Воспоминания (Вересаев) - страница 245

Сборник был конфискован и сожжен до его выхода в свет. Несколько десятков экземпляров удалось спасти. Книга читалась нарасхват.

Всюду кипела напряженная революционная работа, велись занятия в рабочих кружках, печатались на мимеографах прокламации и распространялись по фабрикам и заводам, сотни марксистов, студентов и рабочих заполнили тюрьмы и места ссылки.

Воспитанный в школе Михайловского, я вначале яростно спорил с марксистами, возмущался «необузданным» тоном полемики с Михайловским. Летом 1896 года вспыхнула знаменитая июньская стачка петербургских ткачей, всех поразившая своею многочисленностью, выдержанностью и организованностью. Многих, кого не убеждала теория, убедила она, – меня в том числе. Почуялась огромная, прочная новая сила, уверенно выступающая на арену русской истории. Я решительно примкнул к литературному кружку тогдашних легальных марксистов (Струве, Туган-Барановский, Калмыкова, Богочарский, Маслов и др.). Вступил в близкие и разнообразные сношения с рабочими и революционной молодежью. В моей квартире в Барачной больнице в память Боткина, за Гончарной улицей, происходили собрания руководящей головки «Союза борьбы за освобождение рабочего класса», печатались прокламации, в составлении их я и сам принимал участие. У меня был склад нелегальных изданий; хранить их мне было легко и удобно: я заведывал больничной библиотекой, и на нижних полках шкафов, за рядами старых журналов, в безопасности покоились под ключом кипы брошюр и новоотпечатанных прокламаций.

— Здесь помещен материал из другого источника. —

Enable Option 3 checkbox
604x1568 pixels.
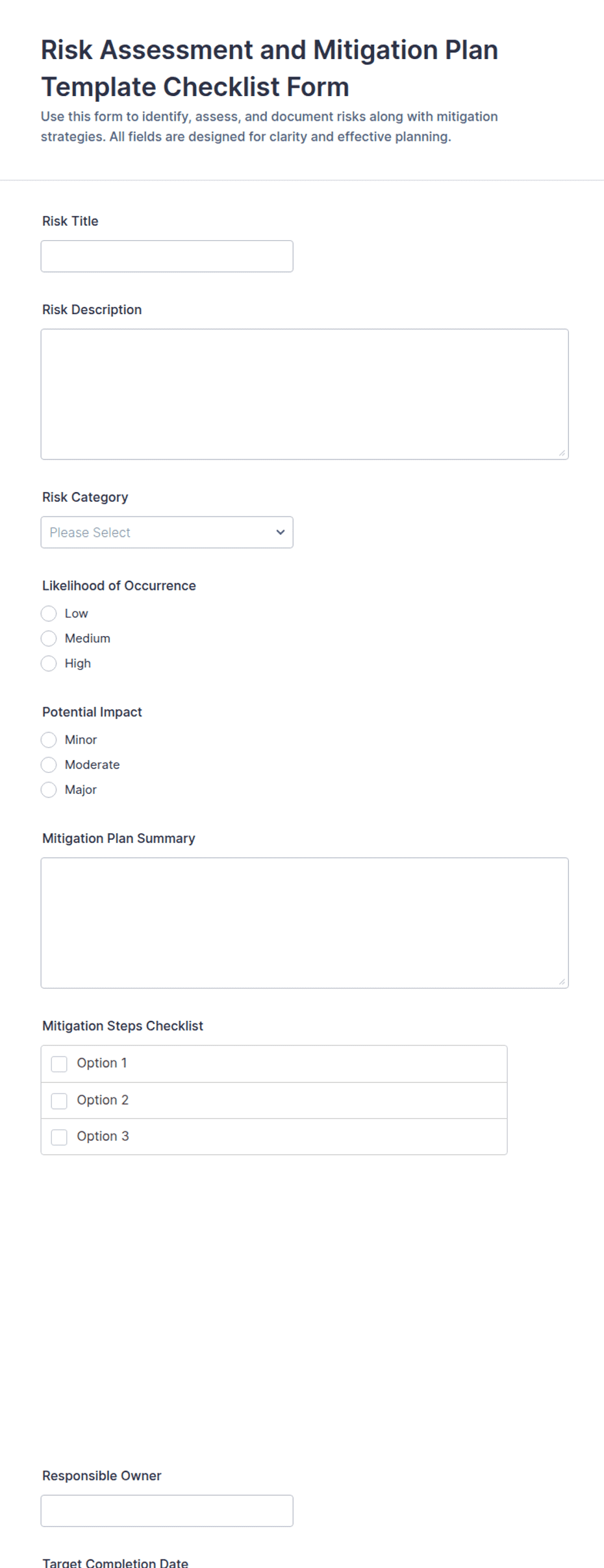(59, 1137)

Совсем новые люди были кругом – бодрые, энергичные, с горящими глазами и с горящими сердцами. Дикою и непонятною показалась бы им проповедь «счастья в жертве», находившая такой сочувственный отклик десять лет назад. Счастье было в борьбе – в борьбе за то, во что верилось крепко, чему не были страшны никакие «сомнения» и «раздумия».

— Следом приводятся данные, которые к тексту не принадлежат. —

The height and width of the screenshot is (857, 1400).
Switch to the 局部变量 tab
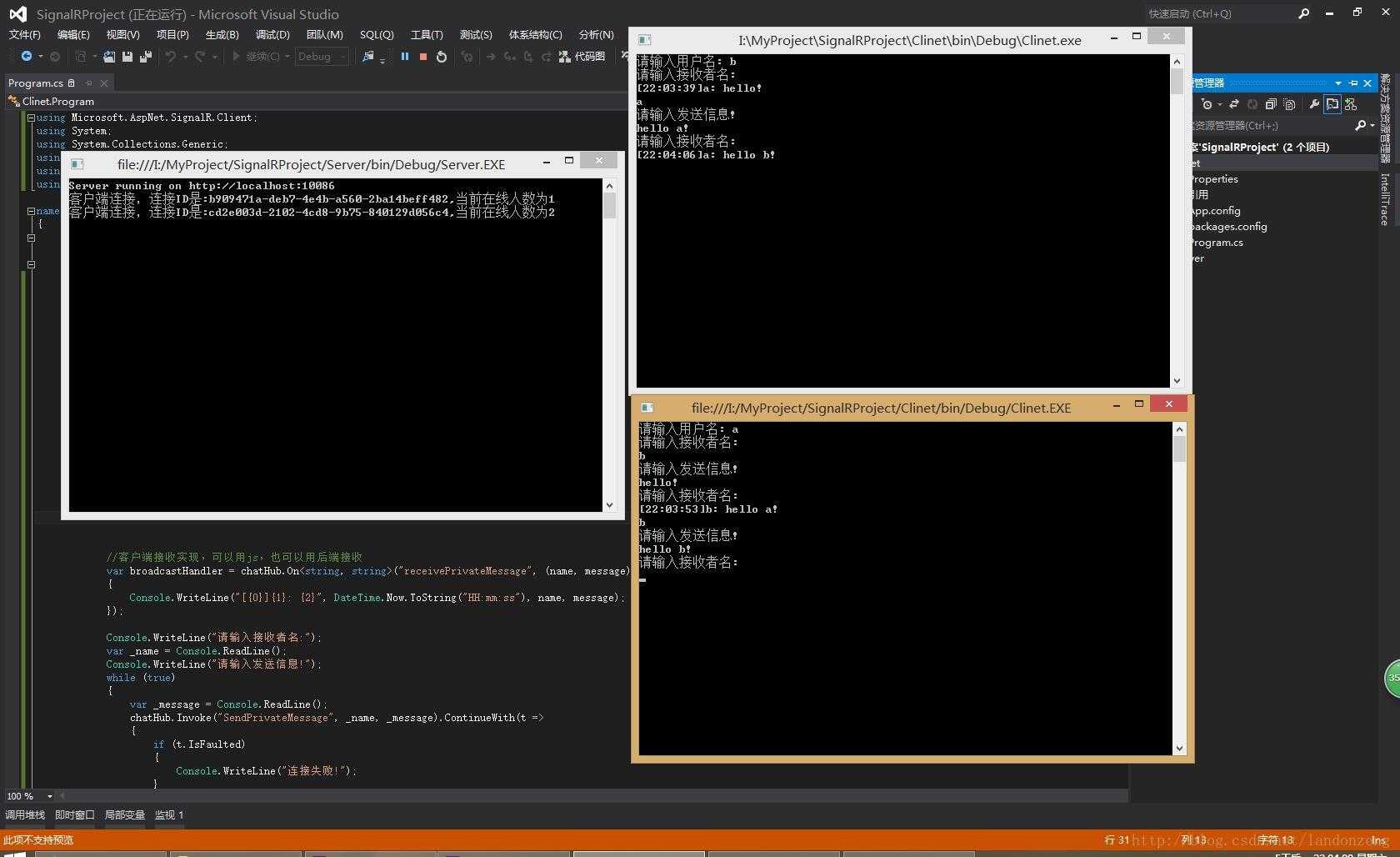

А Михайловский и его «Русское богатство» все продолжали твердить о том, что марксизм ведет к примирению с действительностью и к полнейшей пассивности. В весело-грозовой атмосфере захватывающей душу работы, борьбы и опасности как смешны казались эти упреки! А у самого Михайловского, в сущности, давно уже не было никаких путей. Он открещивался от народничества, решительно отклонял от себя название народника. И, по-видимому, совершенно уже утратил всякую веру в революцию.

***

В этот, как мне кажется, тяжелейший для него период я и имел возможность наблюдать Михайловского. Вблизи, со стороны окружающих, он встречал прежний благоговейный культ, чтился как блюститель традиций старых «Отечественных записок», сотрудник Некрасова и Щедрина, бессменно стоящий «на славном посту» (так был озаглавлен большой сборник статей, выпущенный сотрудниками и почитателями Михайловского по случаю сорокалетия его литературной деятельности). А дальше, за этим видимым кругом, чувствовалось большое, смутное пространство, где была вражда и, что еще ужаснее, пренебрежение и насмешка. Тут много субъективного, – может быть, оно было и не так, но у меня в душе отложилось такое впечатление: Михайловскому хотелось думать, что перед ним – очередная полоса безвременья, равнодушные к общественной борьбе люди, которых заклеймит история и борьбу с которыми она поставит ему в славу. Так хотелось думать. А в душе было ощущение, что все сильное, смелое и достойное уходит к его противникам, что сам он – на мели, а бурный, все больше вспухающий революционный поток несется мимо. Он ужасно страдал – и с тем большею враждою относился к приверженцам нового учения.